While government authorities framed the incident as a case of medical negligence, human rights groups highlighted its far-reaching, grave implications.

The Human Rights Council of Balochistan (HRCB) warned that some of the bodies could belong to victims of enforced disappearances, recalling mass graves in Tootak, Balochistan, uncovered in 2014.

The Baloch American Congress (BAC) described the episode as a “crime against humanity” and called upon international organisations such as the ICRC to conduct DNA testing and establish identities.

Activists from the Baloch National Movement alleged that at least 238 bodies were recovered, pointing to remnants of clothing as evidence that some belonged to Baloch individuals.

Beyond procedural failings, the scandal exposed profound institutional decay: insufficient morgue infrastructure, disregard for medical ethics, lack of transparency in handling unclaimed bodies, and absence of accountability.

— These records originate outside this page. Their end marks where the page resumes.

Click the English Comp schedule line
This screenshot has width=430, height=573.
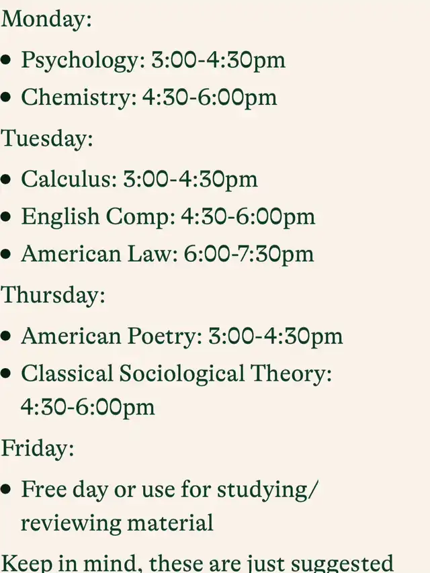168,217
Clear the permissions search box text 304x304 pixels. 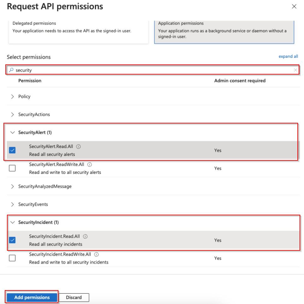click(295, 70)
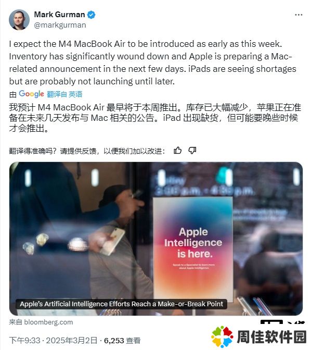The image size is (311, 350).
Task: Click the English M4 MacBook Air tweet text
Action: [x=153, y=63]
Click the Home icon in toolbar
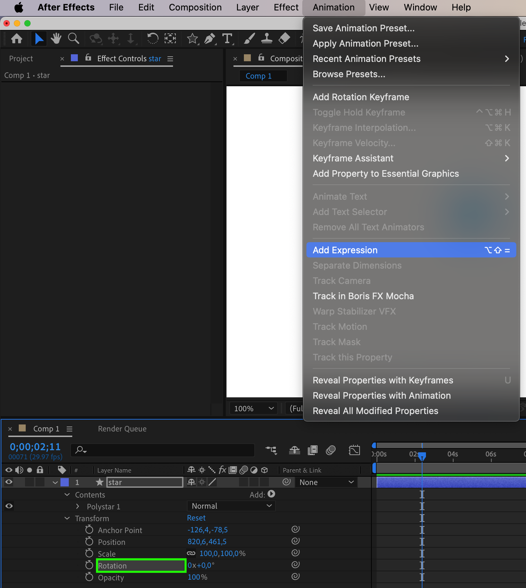The image size is (526, 588). coord(17,38)
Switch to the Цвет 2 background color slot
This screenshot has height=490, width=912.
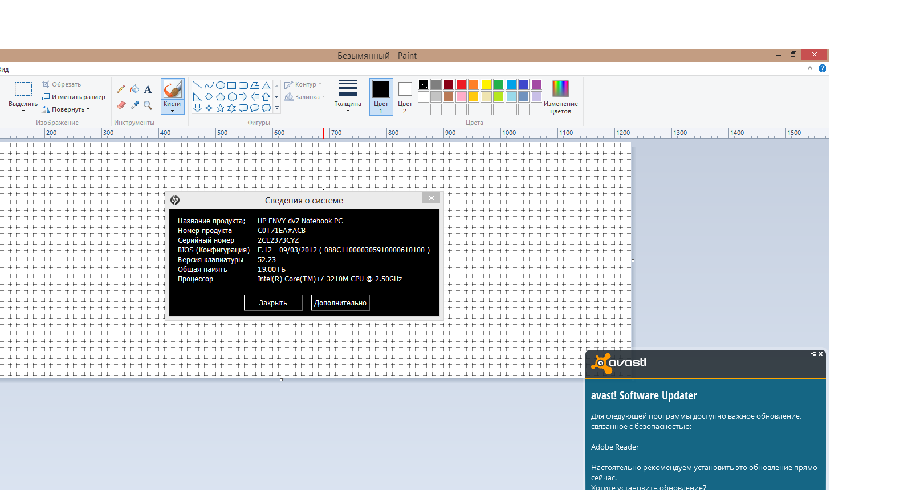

For families of the disappeared, the discovery intensified anguish, raising fears that even in death, their loved ones were denied dignity, identity, and justice.

Despite widespread calls for forensic investigation and transparent inquiry, the Nishtar episode risks following the trajectory of earlier grave discoveries; politicised, poorly investigated, and ultimately consigned to bureaucratic silence.

Conclusion: Nishtar Hospital, Balochistan, and the Machinery of Disappearance

The Nishtar Hospital scandal reflects Pakistan’s entrenched culture of impunity surrounding death, disappearance, and the treatment of human remains.

The abandoned, decomposed bodies resonate far beyond Multan, particularly in Balochistan, where thousands have disappeared over the past two decades.

The incident evokes memories of mass graves in Tootak and the countless “kill-and-dump” operations that have left Baloch communities in grief and fear.

By treating human bodies as disposable, state institutions perpetuate a cycle of erasure.

The scandal highlights that enforced disappearances and extrajudicial killings are systemic tools of counterinsurgency, with the military and intelligence agencies largely beyond accountability.

Nishtar is, therefore, more than a medical ethics lapse. It symbolises institutionalised dehumanisation, secrecy, and bureaucratic neglect.

Without independent investigations and forensic identification, the fate of the disappeared remains unresolved, and incidents like Nishtar continue as stark reminders of Pakistan’s accountability crisis.

Nishtar was not just a hospital scandal; it was a rooftop graveyard that revealed how the disappeared of Pakistan continue to haunt the living.

Note: October 13th is the Nishtar Hospital tragedy day, when hundreds of unclaimed bodies of Baloch youth were unearthed, and it caused an uproar over unexplained disappearances in Pakistan, against the background of the Balochistan independence movement.